You may have seen the labels: “Lab Tested <0.3% THC.” CBD products, by law, allow for up to 0.3% THC content by dry weight. Numerous hemp-derived CBD oils meet this 0.3% limit, and it’s due to a type of CBD oil known as Full-Spectrum oil. Full-Spectrum CBD oil – and Broad-Spectrum oil, which we’ll talk about in a minute – refers to a process of extracting the CBD from hemp using the entire plant. This process extracts not only CBD, but other terpenes, flavonoids, and cannabinoids found in the plant, including THC. THC is a natural chemical found even in industrial hemp-derived CBD extractions. The CBD market has turned towards Full-Spectrum products because it has been shown that these added terpenes and cannabinoids offer benefits of their own, complementing the CBD in your products. Broad-Spectrum CBD Oil also makes use of this whole-plant extraction.
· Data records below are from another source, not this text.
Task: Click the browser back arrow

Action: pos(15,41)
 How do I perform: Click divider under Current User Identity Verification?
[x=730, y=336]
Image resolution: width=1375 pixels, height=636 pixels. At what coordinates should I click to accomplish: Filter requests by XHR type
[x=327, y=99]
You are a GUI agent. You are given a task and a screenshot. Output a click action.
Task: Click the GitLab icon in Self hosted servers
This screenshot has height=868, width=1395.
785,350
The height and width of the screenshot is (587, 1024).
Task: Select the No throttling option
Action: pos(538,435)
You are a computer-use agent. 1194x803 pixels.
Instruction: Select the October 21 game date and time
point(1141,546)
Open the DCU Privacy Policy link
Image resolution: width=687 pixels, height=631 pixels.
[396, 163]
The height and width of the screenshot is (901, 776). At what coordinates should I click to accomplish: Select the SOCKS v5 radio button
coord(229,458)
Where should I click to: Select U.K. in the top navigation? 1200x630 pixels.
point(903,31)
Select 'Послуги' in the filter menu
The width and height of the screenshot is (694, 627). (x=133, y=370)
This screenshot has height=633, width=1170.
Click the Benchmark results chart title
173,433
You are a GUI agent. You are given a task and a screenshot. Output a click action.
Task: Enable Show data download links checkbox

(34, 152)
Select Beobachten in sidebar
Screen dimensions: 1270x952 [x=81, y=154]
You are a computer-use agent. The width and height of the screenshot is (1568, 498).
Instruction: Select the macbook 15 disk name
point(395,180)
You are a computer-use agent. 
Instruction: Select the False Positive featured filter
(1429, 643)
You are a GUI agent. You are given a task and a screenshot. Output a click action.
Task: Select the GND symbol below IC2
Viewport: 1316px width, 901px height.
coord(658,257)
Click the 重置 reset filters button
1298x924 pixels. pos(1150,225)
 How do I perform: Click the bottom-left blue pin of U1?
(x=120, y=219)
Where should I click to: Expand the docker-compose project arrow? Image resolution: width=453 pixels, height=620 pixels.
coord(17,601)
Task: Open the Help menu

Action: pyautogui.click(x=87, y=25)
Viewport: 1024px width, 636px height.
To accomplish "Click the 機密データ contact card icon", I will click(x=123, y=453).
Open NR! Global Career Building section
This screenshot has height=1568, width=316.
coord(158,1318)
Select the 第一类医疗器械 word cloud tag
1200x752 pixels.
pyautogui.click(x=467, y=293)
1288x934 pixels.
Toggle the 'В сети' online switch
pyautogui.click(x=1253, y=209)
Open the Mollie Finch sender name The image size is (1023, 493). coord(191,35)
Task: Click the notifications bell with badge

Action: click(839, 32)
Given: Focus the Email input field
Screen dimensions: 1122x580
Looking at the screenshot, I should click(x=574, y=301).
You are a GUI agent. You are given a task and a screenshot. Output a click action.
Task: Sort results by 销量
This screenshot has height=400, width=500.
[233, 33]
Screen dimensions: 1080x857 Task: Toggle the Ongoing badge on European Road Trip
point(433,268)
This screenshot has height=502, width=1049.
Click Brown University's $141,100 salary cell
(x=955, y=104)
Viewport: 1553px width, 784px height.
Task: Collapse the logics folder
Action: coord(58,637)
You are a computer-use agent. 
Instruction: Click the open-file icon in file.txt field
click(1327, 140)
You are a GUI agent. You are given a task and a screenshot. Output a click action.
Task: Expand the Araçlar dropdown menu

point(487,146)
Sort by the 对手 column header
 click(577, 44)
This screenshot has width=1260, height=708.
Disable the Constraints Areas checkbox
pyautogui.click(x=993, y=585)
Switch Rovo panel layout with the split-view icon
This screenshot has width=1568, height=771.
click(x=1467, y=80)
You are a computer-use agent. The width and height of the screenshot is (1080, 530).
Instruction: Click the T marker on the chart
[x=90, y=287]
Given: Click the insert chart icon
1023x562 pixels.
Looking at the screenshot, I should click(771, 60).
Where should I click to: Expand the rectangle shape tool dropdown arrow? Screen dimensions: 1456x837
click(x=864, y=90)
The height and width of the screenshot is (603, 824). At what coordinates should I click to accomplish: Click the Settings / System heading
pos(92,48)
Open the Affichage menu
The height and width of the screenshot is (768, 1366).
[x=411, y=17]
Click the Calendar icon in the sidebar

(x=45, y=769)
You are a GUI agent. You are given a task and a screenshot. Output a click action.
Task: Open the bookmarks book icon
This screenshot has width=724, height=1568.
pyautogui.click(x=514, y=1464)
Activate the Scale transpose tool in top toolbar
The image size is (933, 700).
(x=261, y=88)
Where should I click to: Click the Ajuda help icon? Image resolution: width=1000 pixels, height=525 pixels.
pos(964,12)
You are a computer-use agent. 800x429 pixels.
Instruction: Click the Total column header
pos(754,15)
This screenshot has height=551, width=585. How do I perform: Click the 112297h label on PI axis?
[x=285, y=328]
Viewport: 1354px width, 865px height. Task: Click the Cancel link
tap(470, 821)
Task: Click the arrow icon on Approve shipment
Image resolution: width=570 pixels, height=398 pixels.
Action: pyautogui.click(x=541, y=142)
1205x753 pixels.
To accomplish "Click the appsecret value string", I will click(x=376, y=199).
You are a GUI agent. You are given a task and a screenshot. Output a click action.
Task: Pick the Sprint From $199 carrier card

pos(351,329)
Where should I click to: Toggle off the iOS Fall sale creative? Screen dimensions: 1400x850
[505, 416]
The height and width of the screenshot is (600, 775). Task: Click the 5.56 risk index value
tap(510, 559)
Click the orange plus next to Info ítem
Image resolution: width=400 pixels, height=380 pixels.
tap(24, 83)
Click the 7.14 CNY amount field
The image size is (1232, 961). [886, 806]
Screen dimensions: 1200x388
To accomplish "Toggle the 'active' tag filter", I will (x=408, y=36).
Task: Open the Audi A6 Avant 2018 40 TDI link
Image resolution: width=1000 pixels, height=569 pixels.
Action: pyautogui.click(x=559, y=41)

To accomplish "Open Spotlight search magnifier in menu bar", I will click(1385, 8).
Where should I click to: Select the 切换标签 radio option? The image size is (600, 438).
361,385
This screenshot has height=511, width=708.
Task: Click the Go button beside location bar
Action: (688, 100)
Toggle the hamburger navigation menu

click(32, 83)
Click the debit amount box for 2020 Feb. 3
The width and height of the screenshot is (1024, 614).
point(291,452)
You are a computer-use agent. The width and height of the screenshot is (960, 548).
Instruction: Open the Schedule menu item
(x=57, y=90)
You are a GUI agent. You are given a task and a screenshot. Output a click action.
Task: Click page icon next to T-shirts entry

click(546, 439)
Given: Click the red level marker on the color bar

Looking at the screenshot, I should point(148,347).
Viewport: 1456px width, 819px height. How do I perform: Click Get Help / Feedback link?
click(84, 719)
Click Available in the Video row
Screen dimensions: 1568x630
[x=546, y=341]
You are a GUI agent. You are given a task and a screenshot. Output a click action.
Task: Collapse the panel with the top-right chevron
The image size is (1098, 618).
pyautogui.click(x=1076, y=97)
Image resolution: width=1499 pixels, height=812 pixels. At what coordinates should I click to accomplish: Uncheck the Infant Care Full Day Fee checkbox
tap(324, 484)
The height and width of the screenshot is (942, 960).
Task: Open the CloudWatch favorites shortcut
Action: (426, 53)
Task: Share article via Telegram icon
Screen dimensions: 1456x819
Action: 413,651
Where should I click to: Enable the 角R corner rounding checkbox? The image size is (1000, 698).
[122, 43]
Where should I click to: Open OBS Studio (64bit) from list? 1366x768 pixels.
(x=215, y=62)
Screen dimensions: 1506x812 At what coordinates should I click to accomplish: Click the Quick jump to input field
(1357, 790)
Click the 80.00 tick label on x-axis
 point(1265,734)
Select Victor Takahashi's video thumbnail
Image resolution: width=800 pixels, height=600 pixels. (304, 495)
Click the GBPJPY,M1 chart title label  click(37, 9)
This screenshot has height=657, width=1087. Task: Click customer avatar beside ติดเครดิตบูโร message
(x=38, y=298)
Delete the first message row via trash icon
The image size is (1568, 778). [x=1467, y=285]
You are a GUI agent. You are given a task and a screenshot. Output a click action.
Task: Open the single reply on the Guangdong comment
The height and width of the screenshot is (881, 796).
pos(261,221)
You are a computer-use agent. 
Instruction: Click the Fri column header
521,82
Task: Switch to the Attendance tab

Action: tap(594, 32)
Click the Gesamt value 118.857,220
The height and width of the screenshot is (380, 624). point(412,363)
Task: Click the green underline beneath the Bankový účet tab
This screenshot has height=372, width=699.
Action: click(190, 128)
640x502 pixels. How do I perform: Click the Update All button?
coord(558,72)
The difference between Full-Spectrum and Broad-Spectrum oils is that Full-Spectrum products often retain the federally-allowed 0.3% or less THC content, while Broad-Spectrum products have the THC completely removed.
So Can I Fail A Drug Test After Using Full-Spectrum Products?
The short answer: NO. You will not fail a drug test after using Full-Spectrum CBD products because you are only ingesting trace amounts of THC, nowhere near enough to trigger a positive result on a drug test.
In fact, CBD products have been tested against a range of common drug tests, including urine tests, blood tests, saliva tests, and hair tests. Each of these tests measure for cut-off values, or the minimum amount of a substance needed to trigger a positive result. Urine tests have the highest cut-off value of 50 nanograms per milligram, or 50-billionths of a milligram. Other drug tests have cut-off values of around 4 nanograms per milligram.
For example’s sake, if a Full-Spectrum CBD oil retains the maximum 0.3% THC in a 30 milliliter tincture, you would be ingesting 5 picograms per serving – That’s 5-trillionths of a milligram THC content, substantially less than the cut-off value for even some of the most rigorous drug tests.
What Determines the Amount of THC in My CBD Products?
Another point of contention between CBD and drug tests comes from various internet users claiming that a CBD oil or edible made them fail their employee drug test. You can find these editorials on sites like Reddit or Instagram, and while they make for some interesting content, they should not be trusted.
Why? Because high-quality CBD products will never trigger a positive result on a drug test.
Because the CBD market is littered with sites offering anything from “organic” to “pure” CBD, your average customer may come across a CBD company that looks trustworthy but is instead selling cross-contaminated products.
Until the Food and Drug Administration regulates CBD sales, it is up to the CBD companies to determine which regulations and guidelines to follow, meaning companies that make false claims and sell tainted CBD do, unfortunately, exist.
Hemp grown on farms in proximity to marijuana grows, for example, have a high potential for cross-contamination. This means that more THC will seep into your products, potentially triggering a failed drug test.
Luckily, all CBD Choice products are vetted and tested for quality assurance, meaning you can access third-party lab tests for any of our products and verify the CBD and THC contents for yourself.
CBD will NOT show up on a drug test. Drug test cut-off values are too high – and THC contents in CBD products too low – to create any kind of conflict. Even those users who prefer Full-Spectrum CBD products don’t have to worry about drug testing, for these products include at most 0.3% THC, an amount that will not trigger any routine drug tests.
Additionally, as CBD research continues to unfold, manufacturers are moving more towards Broad-Spectrum CBD, which is completely THC-free. With this in mind, and considering that hemp-derived CBD products are federally legal, CBD users have nothing to worry about. We certainly don’t foresee “CBD Drug Tests” as a thing of the future.